REQUIRED ACTION = Wherever the listing has a line with the string "computer", copy that line out.

^^^^^^^^

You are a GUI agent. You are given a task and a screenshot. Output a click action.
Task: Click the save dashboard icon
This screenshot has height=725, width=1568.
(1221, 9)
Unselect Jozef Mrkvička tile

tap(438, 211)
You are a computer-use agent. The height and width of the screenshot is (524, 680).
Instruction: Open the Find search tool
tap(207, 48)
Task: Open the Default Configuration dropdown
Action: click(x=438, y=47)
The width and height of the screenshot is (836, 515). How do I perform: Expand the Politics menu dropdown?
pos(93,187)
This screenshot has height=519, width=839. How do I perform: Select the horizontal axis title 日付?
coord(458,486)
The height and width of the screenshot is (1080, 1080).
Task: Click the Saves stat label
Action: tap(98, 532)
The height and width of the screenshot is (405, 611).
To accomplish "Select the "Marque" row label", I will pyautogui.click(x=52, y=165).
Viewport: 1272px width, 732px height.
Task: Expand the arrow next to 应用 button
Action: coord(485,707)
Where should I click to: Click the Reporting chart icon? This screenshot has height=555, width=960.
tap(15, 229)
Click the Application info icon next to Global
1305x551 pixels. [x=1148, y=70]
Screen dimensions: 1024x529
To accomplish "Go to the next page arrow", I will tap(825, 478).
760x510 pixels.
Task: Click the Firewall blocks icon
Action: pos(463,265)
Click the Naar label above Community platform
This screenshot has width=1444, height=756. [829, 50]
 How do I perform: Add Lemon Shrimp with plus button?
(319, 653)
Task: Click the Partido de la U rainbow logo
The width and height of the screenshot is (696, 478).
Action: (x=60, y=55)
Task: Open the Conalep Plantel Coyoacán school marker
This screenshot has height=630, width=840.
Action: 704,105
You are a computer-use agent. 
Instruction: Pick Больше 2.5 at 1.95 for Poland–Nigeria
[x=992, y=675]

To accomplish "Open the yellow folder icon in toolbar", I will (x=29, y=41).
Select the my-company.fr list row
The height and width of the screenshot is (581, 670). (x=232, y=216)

^^^^^^^^

WRITTEN RESPONSE =
You are a computer-use agent. The height and width of the screenshot is (524, 680).
You are a computer-use agent. 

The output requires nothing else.